Because of its rarity and benign presentation, the clinical suspicion is seldom made and the diagnosis usually established after radiological imaging or surgical exploration. Varied presentations of this entity include acute conditions like intestinal obstruction, dissection up to serosa resulting in hemoperitoneum and perforation of the weakened bowel wall.

The sonographic appearance of acute intramural hematoma consists of a thickened and echogenic sub-mucosal layer. Contrast-enhanced CT shows intramural hyperdensity of the circumferentially narrowed lumen. Magnetic resonance imaging (MRI) findings include a T2-weighted high-signal intensity ring in the bowel wall surrounding the luminal narrowing.[6]

Idiopathic intramural hematomas of the colon and rectum have rarely been reported.[1] One study has hypothesized that during straining, the abdominal pressure increases and the rectum also contracts. The contracted rectum increases the intramural pressure, which leads to decreased vascular compliance and rupture, thus causing intramural hematoma of the sigmoid colon and rectum.[1]

Most patients with intramural hematomas present with intestinal obstruction. Conservative therapy is the initial line of management in intramural hematoma because the hematomas will undergo spontaneous resorption and any underlying coagulation disorders engraves the patient for a definitive procedure. The tamponade effect of the hematoma over the bleeder during conservative therapy could curtail bleeding. However, treatment decisions are also influenced by the symptoms and clinical findings. Surgical intervention is required in scenarios where the cause of obstruction is not known or in patients with complete obstruction or who have failed medical management.[7] The concept of draining the hematoma is not followed as it might increase the risk of bleeding, serious infection and weaken the bowel wall predisposing to perforation.[8] In our case, in view of the limited non-expanding bowel segment involved and to avoid a second surgery to reverse colostomy, we proceeded with resection of affected bowel and colorectal anastomosis.
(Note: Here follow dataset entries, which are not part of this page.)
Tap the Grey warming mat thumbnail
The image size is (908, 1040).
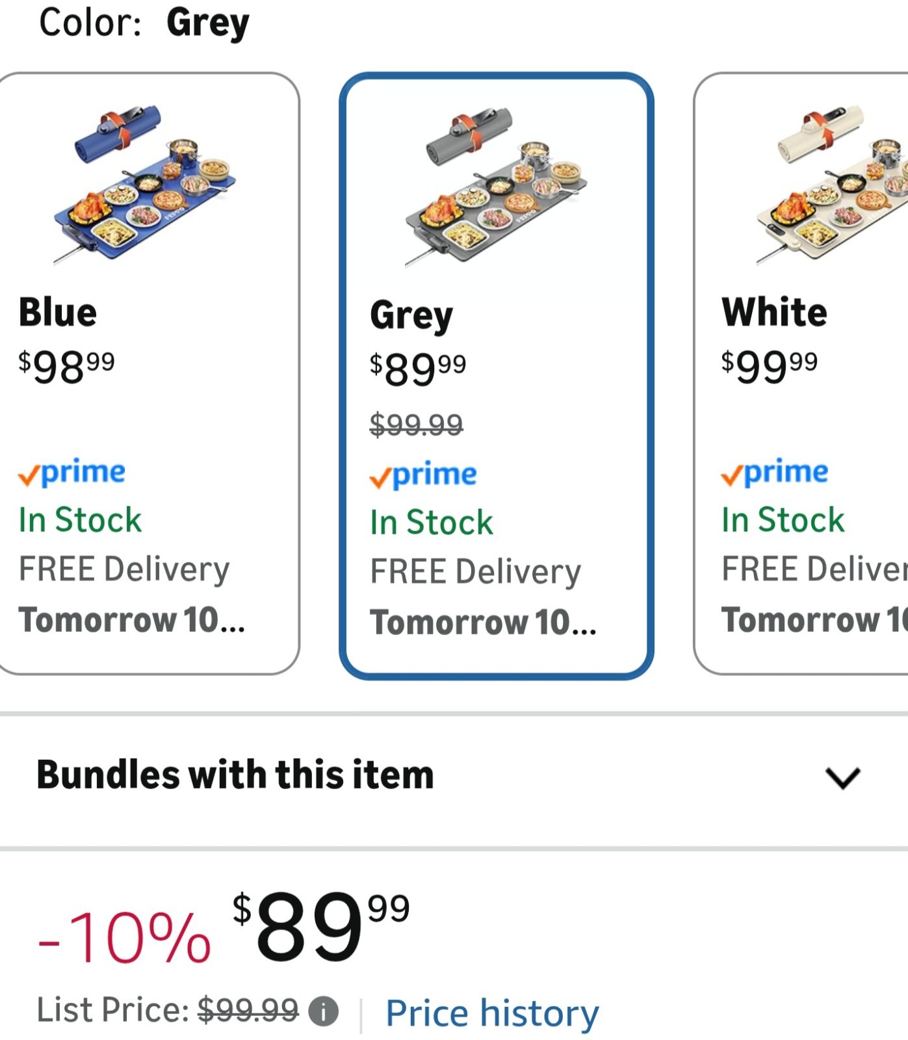tap(495, 185)
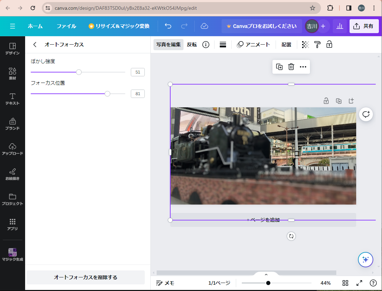382x291 pixels.
Task: Open the ファイル menu
Action: (x=66, y=26)
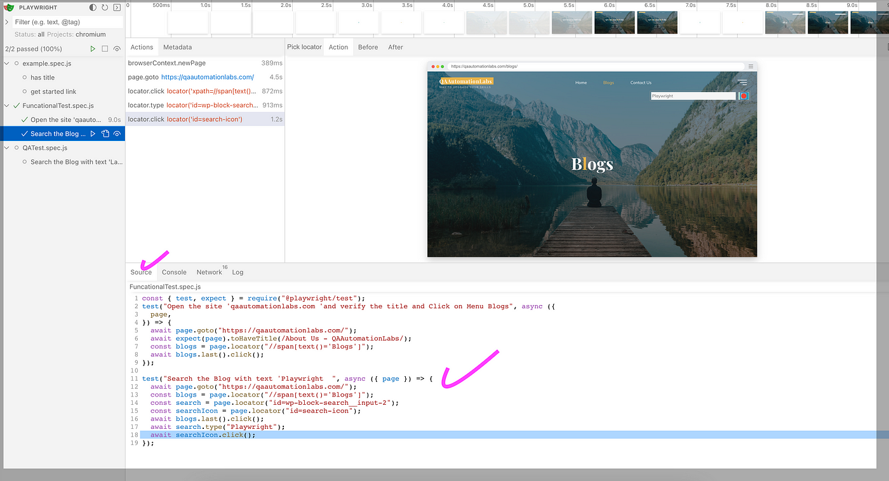Refresh the test list with the reload icon
The height and width of the screenshot is (481, 889).
tap(104, 8)
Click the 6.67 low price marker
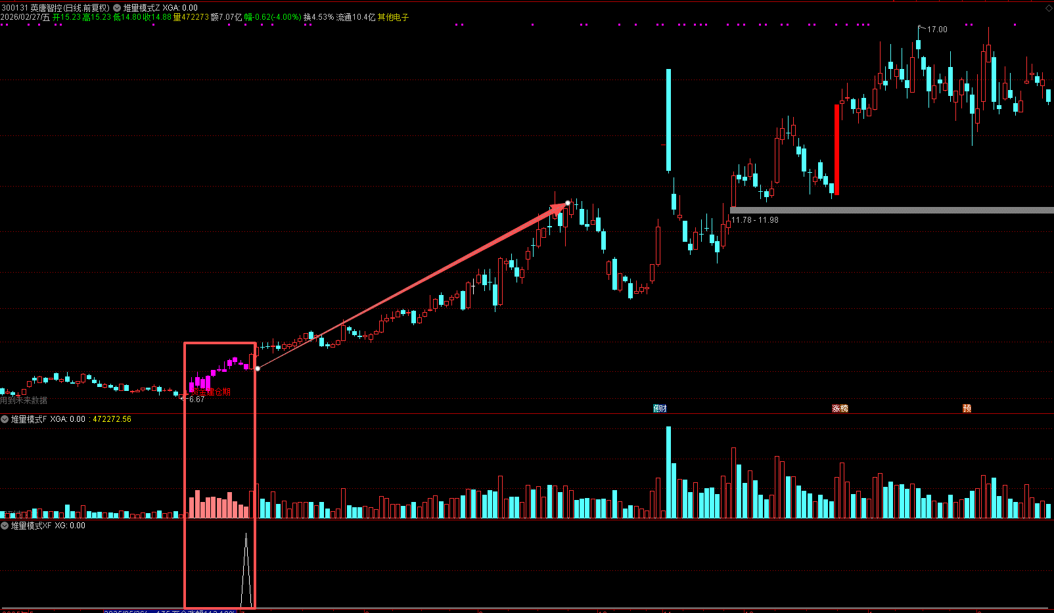The image size is (1054, 613). [196, 399]
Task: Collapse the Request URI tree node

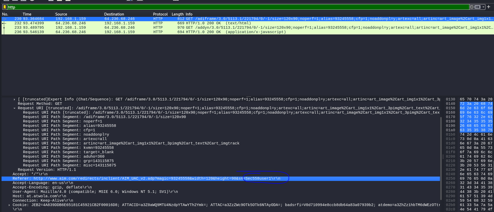Action: (14, 108)
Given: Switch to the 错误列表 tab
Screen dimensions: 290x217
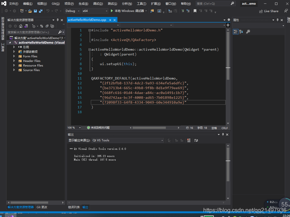Looking at the screenshot, I should click(74, 207).
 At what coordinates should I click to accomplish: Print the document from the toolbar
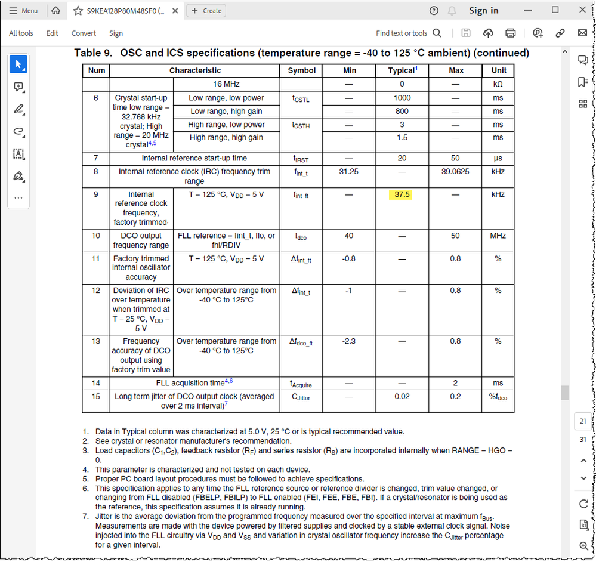[511, 33]
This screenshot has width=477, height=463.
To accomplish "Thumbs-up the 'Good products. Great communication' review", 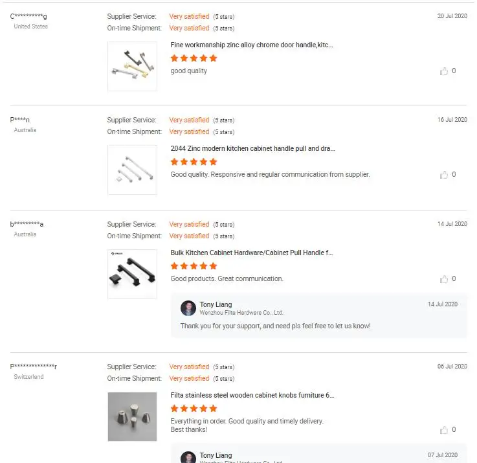I will pyautogui.click(x=444, y=279).
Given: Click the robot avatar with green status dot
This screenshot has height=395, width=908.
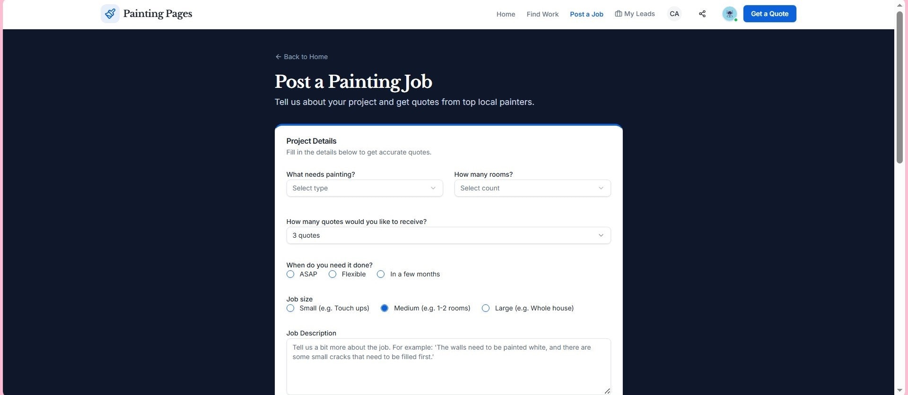Looking at the screenshot, I should coord(729,14).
The parents were counseled regarding the unrelated postoperative complication and the need for surgical intervention in the setting of acute intestinal obstruction. They have been on regular follow-up as advised.
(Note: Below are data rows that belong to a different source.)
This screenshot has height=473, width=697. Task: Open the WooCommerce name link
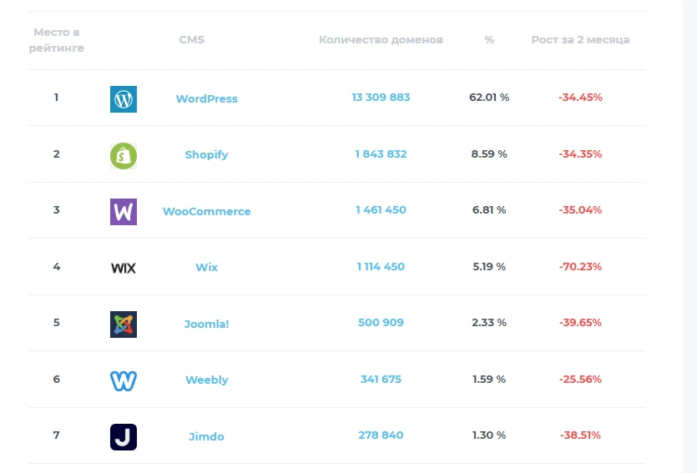tap(207, 211)
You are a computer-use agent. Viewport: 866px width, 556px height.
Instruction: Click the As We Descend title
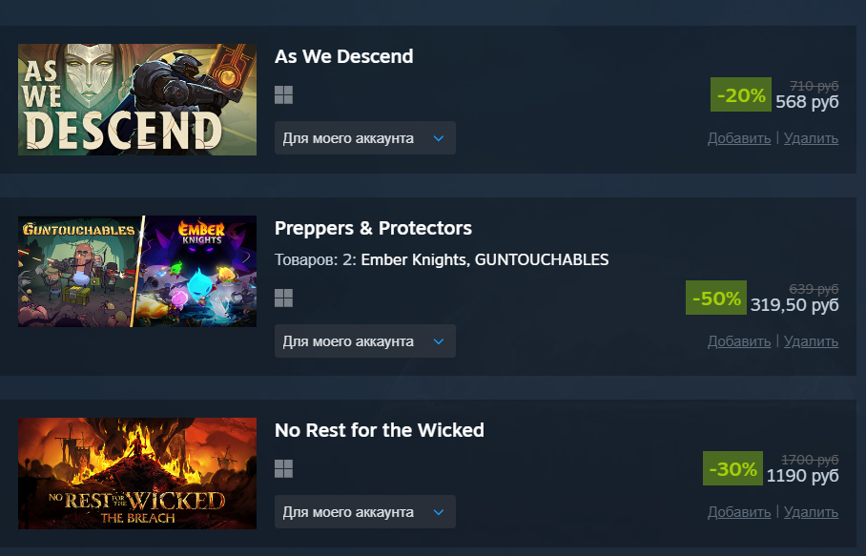pos(343,56)
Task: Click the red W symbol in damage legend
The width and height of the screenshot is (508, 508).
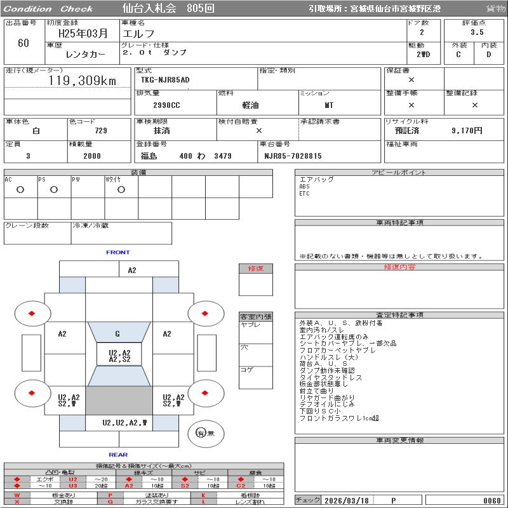Action: [17, 495]
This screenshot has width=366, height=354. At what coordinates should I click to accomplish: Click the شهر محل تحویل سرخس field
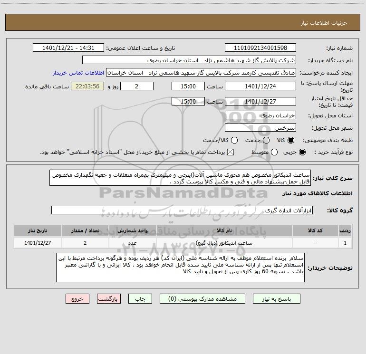point(260,128)
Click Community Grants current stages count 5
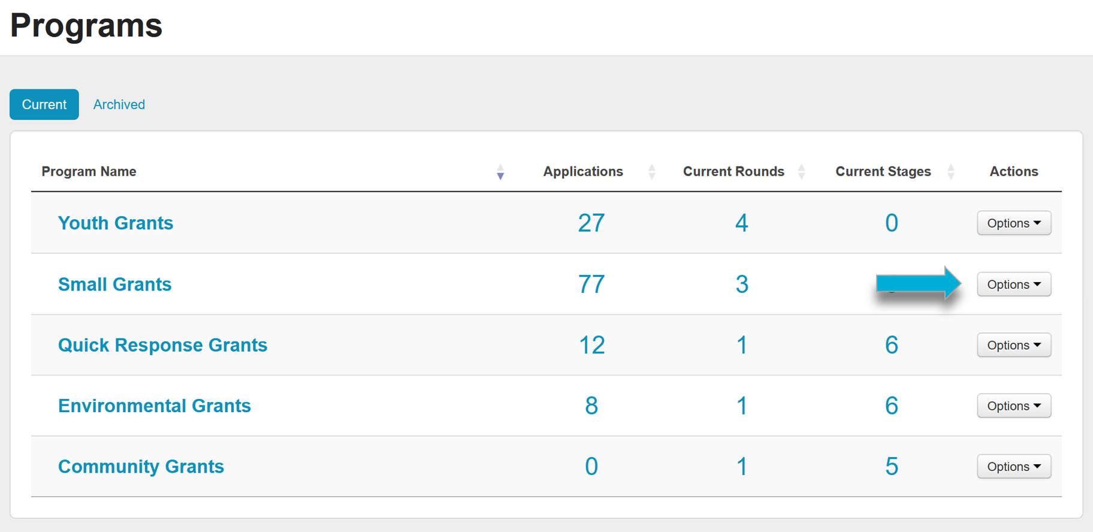The width and height of the screenshot is (1093, 532). [892, 467]
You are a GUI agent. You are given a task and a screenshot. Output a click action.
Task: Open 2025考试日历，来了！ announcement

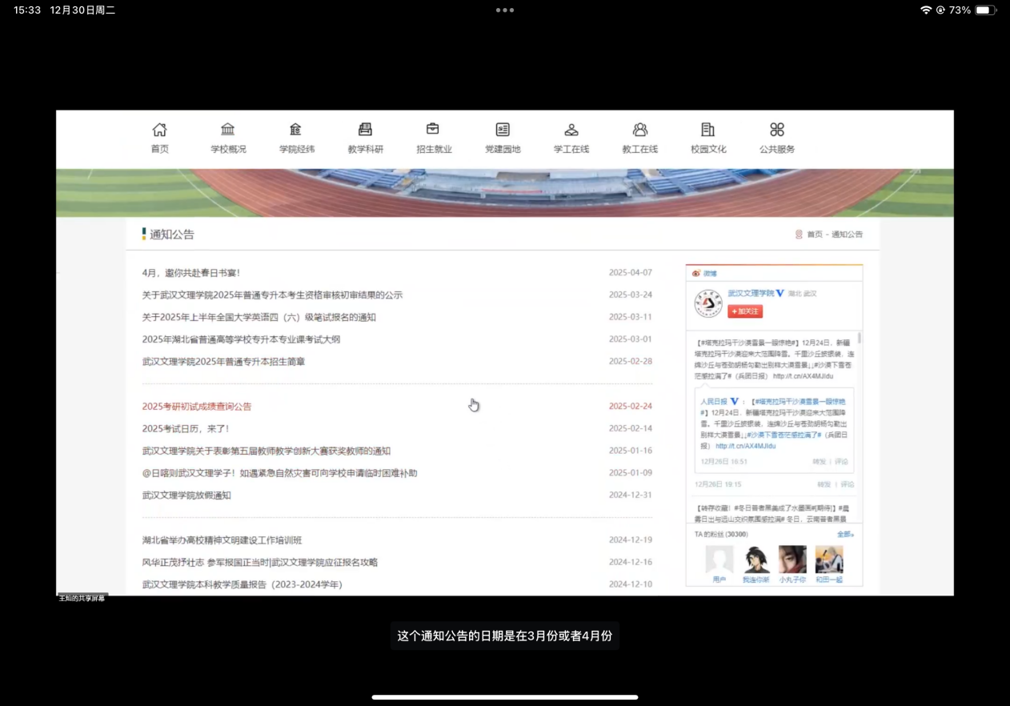pos(186,429)
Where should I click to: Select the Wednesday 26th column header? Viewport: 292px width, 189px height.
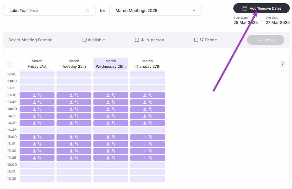coord(111,64)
The etiology of the intramural hematoma could not be clearly identified. Patient did not undergo preoperative bowel preparation in the form of enema. In 1914, Vogel[9] reported a case of 16-year-old boy with intramural hematoma of sigmoid colon after left inguinal hernioplasty. The author attributed the hematoma to a possible needle prick injury during local anesthesia. In our case, patient underwent sac ligation under intravenous sedation and caudal block. Preoperative and postoperative blood workup indicated no evidence of coagulation defects. The patient did not have clinical features of systemic vasculitis. With histopathological examination showing no evidence of vascular anomalies or vasculitis and angiogram revealing normal study, the possibility of idiopathic intramural hematoma has to be entertained.

CONCLUSION

Idiopathic intramural hematoma is a rare disorder affecting the gastrointestinal system. Knowledge regarding the predisposing factors and their presence in acute abdomen should arouse clinical suspicion. Imaging modalities play a pivotal role in confirming the diagnosis. Though continuous monitoring is the recommended line of management, surgery is indicated in case of failed conservative approach as in our case.